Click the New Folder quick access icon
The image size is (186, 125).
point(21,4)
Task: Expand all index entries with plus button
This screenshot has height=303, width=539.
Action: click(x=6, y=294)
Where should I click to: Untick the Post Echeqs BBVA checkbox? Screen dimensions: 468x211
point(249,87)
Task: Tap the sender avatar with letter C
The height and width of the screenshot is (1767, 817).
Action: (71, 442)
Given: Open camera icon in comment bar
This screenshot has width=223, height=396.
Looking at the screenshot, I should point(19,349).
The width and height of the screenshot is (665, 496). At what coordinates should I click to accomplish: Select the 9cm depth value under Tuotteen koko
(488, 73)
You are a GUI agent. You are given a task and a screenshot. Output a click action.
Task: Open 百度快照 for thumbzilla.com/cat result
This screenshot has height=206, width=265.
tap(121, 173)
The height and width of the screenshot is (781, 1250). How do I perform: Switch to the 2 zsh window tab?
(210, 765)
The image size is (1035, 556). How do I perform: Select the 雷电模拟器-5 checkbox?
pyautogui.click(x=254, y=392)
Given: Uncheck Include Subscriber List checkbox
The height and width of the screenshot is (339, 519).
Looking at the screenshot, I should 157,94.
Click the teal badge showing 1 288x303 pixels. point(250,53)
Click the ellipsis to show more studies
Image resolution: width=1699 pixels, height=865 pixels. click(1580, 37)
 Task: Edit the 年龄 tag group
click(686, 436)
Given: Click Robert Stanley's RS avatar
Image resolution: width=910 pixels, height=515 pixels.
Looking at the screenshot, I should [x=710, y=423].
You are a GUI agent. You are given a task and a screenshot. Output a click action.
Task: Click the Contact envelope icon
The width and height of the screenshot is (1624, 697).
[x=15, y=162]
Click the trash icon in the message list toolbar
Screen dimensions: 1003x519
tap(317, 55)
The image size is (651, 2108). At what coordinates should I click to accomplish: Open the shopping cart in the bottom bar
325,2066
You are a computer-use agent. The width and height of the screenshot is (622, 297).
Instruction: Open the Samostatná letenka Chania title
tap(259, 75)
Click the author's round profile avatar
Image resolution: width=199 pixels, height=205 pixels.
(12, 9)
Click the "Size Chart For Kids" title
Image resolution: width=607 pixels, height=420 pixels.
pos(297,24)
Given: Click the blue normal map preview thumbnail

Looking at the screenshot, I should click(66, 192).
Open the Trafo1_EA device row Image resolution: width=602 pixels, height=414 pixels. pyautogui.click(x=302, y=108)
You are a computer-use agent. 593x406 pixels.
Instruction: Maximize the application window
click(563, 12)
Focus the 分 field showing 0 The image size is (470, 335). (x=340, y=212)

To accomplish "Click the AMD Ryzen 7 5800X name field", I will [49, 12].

DIRECTIVE - Copy out every item above line by line, keeping each one unchanged.

SOLUTION FOR THIS PROBLEM -
Click the New Folder quick access icon
The image size is (186, 125).
point(21,4)
Task: Expand all index entries with plus button
This screenshot has height=303, width=539.
Action: click(x=6, y=294)
Where should I click to: Untick the Post Echeqs BBVA checkbox? Screen dimensions: 468x211
point(249,87)
Task: Tap the sender avatar with letter C
The height and width of the screenshot is (1767, 817).
Action: (71, 442)
Given: Open camera icon in comment bar
This screenshot has width=223, height=396.
Looking at the screenshot, I should point(19,349).
The width and height of the screenshot is (665, 496). At what coordinates should I click to accomplish: Select the 9cm depth value under Tuotteen koko
(488, 73)
You are a GUI agent. You are given a task and a screenshot. Output a click action.
Task: Open 百度快照 for thumbzilla.com/cat result
This screenshot has height=206, width=265.
tap(121, 173)
The height and width of the screenshot is (781, 1250). How do I perform: Switch to the 2 zsh window tab?
(210, 765)
The image size is (1035, 556). How do I perform: Select the 雷电模拟器-5 checkbox?
pyautogui.click(x=254, y=392)
Given: Uncheck Include Subscriber List checkbox
The height and width of the screenshot is (339, 519).
Looking at the screenshot, I should 157,94.
Click the teal badge showing 1 288x303 pixels. point(250,53)
Click the ellipsis to show more studies
Image resolution: width=1699 pixels, height=865 pixels. click(1580, 37)
 Task: Edit the 年龄 tag group
click(686, 436)
Given: Click Robert Stanley's RS avatar
Image resolution: width=910 pixels, height=515 pixels.
Looking at the screenshot, I should [x=710, y=423].
You are a GUI agent. You are given a task and a screenshot. Output a click action.
Task: Click the Contact envelope icon
The width and height of the screenshot is (1624, 697).
[x=15, y=162]
Click the trash icon in the message list toolbar
Screen dimensions: 1003x519
tap(317, 55)
The image size is (651, 2108). At what coordinates should I click to accomplish: Open the shopping cart in the bottom bar
325,2066
You are a computer-use agent. The width and height of the screenshot is (622, 297).
Instruction: Open the Samostatná letenka Chania title
tap(259, 75)
Click the author's round profile avatar
Image resolution: width=199 pixels, height=205 pixels.
(12, 9)
Click the "Size Chart For Kids" title
Image resolution: width=607 pixels, height=420 pixels.
pos(297,24)
Given: Click the blue normal map preview thumbnail

Looking at the screenshot, I should click(66, 192).
Open the Trafo1_EA device row Image resolution: width=602 pixels, height=414 pixels. pyautogui.click(x=302, y=108)
You are a computer-use agent. 593x406 pixels.
Instruction: Maximize the application window
click(563, 12)
Focus the 分 field showing 0 The image size is (470, 335). (x=340, y=212)

To accomplish "Click the AMD Ryzen 7 5800X name field", I will [49, 12].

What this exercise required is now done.